Exercise prompt:
Work out the number of lines below containing the word "resolution" and give nothing besides it.

Saved entries:
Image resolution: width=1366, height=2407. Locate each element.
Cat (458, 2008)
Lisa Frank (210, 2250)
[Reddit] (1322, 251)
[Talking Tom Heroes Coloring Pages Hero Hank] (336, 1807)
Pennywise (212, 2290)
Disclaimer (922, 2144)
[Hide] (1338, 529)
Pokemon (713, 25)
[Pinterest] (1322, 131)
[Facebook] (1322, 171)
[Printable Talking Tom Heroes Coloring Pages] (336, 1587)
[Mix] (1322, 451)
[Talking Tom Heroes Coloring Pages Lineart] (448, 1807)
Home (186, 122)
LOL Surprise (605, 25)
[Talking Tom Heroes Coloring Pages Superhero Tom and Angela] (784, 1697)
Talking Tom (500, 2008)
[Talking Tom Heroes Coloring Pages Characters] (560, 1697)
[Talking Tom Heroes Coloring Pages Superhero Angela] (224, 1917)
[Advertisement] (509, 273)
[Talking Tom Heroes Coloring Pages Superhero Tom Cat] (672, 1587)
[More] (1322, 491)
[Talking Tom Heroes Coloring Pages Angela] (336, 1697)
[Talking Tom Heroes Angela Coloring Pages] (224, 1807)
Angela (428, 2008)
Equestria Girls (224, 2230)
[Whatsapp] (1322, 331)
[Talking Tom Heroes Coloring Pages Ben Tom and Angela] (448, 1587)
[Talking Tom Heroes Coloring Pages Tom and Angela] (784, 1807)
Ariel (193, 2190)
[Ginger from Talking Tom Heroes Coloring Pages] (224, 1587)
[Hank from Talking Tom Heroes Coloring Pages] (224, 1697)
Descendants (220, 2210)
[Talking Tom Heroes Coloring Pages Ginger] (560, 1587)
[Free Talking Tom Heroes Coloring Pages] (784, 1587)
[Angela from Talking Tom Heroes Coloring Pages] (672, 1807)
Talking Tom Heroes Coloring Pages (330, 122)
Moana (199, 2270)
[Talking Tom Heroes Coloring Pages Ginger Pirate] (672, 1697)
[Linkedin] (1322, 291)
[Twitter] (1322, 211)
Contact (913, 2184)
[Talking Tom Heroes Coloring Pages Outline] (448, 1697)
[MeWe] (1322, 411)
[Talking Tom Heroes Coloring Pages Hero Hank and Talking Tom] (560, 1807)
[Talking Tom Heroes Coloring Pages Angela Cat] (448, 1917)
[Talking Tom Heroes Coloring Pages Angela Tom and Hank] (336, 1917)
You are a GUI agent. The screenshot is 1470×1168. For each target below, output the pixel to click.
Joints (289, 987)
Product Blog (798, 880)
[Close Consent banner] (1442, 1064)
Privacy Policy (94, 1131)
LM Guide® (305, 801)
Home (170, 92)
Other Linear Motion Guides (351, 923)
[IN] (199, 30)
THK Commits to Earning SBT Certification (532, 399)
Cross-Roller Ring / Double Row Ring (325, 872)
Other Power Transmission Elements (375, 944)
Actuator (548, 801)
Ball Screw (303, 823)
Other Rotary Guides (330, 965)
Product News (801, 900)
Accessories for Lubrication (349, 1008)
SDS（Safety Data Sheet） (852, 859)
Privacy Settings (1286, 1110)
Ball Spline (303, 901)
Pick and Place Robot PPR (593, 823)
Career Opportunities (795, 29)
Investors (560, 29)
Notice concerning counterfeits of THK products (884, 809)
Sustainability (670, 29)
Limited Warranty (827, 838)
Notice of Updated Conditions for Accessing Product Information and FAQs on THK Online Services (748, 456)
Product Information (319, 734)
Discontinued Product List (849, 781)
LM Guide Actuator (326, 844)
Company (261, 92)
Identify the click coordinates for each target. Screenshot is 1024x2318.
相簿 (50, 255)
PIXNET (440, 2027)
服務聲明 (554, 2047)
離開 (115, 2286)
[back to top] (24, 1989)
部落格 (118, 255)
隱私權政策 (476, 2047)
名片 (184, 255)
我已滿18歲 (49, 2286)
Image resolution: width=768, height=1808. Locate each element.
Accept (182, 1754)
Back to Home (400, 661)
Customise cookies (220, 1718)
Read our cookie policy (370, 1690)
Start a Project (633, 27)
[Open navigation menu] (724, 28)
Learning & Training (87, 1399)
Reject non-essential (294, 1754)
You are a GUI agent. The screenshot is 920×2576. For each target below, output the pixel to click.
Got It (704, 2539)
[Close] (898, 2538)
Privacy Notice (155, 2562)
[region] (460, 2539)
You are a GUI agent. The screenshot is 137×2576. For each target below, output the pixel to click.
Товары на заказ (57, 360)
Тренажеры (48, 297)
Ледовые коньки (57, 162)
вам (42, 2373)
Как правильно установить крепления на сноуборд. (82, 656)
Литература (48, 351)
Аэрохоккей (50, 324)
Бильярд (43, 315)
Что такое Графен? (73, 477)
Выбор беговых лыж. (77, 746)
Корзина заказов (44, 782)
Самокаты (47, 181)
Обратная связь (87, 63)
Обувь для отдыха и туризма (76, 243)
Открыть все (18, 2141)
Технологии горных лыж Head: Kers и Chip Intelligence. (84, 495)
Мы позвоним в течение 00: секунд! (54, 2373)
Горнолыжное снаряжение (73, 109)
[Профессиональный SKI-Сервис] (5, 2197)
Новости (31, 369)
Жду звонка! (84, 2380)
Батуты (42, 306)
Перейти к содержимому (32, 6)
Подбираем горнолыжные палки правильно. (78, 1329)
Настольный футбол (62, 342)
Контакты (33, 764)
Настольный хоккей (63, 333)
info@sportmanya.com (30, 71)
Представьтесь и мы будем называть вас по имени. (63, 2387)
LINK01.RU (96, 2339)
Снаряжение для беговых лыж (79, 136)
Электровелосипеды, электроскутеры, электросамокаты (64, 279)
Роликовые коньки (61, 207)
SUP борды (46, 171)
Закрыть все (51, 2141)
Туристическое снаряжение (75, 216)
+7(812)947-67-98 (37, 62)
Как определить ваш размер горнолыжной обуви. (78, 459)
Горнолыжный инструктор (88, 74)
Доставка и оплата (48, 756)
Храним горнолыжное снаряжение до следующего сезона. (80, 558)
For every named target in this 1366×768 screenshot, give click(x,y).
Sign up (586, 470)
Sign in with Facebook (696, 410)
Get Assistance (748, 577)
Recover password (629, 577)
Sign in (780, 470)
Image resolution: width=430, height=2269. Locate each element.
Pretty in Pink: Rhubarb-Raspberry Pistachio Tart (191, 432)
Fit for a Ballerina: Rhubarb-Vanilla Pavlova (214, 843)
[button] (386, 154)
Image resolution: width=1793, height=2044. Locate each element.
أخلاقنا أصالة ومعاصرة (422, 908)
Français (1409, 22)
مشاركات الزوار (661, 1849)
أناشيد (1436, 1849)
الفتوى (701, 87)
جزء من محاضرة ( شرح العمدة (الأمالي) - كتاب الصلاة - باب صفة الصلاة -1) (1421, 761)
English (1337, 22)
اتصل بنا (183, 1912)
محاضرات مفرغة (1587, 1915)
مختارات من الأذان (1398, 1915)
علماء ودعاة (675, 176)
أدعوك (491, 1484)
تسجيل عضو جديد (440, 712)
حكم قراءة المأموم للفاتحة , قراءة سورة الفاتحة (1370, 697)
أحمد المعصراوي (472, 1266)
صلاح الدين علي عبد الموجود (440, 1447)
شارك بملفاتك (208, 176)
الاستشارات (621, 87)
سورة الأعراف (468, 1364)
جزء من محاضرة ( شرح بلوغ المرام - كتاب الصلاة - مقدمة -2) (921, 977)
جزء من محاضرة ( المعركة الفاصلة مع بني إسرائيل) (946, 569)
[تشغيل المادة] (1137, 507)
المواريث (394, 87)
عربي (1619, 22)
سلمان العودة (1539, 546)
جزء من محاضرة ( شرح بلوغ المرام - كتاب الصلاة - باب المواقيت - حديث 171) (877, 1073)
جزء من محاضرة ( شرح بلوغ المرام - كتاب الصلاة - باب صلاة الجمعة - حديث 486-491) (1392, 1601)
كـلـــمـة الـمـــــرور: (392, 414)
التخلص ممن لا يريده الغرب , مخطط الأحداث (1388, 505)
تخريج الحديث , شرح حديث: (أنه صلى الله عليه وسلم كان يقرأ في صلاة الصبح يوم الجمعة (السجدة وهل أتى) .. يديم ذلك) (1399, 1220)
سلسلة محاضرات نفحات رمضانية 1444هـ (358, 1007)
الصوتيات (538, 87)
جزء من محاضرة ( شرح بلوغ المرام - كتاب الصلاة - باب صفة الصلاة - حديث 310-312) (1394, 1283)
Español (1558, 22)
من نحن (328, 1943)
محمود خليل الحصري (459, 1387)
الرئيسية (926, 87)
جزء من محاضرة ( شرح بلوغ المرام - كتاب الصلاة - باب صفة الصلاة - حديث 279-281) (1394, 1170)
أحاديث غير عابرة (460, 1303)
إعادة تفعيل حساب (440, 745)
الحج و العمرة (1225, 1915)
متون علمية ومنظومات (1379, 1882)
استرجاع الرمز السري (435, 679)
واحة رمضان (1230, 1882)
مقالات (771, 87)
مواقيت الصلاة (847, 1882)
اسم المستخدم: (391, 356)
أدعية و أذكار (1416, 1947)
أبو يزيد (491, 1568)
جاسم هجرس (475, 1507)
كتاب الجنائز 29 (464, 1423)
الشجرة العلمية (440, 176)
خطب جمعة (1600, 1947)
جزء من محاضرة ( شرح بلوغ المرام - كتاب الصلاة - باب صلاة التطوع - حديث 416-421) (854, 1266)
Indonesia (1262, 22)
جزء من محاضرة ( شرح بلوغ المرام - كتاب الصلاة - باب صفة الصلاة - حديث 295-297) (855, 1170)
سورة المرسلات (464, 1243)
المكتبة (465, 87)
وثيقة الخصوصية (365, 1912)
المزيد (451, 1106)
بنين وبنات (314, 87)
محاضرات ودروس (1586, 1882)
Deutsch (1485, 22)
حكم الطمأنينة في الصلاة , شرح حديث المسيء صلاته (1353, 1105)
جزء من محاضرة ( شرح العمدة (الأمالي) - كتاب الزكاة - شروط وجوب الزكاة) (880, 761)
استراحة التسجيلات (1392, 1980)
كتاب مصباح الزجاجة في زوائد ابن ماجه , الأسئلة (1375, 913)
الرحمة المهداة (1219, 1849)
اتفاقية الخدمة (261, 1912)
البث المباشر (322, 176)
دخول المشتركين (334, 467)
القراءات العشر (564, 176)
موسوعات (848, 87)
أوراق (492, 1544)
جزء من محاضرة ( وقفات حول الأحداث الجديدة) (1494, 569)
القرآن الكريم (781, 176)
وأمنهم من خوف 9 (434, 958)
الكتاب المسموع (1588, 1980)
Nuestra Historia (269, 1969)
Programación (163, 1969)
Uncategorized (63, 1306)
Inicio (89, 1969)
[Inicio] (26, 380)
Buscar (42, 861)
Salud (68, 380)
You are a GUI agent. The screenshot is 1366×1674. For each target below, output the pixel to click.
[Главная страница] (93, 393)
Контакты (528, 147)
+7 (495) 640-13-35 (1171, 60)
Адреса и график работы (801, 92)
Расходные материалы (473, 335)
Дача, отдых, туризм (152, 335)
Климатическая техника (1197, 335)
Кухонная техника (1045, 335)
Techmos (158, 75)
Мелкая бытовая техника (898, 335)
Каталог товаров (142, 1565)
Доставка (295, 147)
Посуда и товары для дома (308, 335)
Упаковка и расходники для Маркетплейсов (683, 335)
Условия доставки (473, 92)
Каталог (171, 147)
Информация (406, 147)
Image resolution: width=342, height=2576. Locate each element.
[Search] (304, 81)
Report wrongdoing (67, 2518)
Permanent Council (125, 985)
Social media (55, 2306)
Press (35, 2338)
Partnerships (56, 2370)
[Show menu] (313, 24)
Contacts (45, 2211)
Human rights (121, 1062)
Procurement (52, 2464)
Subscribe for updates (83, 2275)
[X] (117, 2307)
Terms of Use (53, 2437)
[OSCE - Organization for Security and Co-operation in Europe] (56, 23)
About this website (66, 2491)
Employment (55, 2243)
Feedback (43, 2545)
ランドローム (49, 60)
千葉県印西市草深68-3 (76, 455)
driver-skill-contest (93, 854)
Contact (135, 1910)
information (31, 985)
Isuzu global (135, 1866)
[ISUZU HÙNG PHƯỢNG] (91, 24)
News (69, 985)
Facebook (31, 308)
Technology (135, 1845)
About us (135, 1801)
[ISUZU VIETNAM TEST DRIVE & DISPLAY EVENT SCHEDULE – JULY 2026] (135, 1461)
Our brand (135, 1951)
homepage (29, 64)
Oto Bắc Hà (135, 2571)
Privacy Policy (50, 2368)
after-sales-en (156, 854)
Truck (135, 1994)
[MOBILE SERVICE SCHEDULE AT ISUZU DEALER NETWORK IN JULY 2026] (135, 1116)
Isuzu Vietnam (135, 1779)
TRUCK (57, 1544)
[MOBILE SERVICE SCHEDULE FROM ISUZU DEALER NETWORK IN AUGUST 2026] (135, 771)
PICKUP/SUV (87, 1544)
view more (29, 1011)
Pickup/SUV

Written answer:
5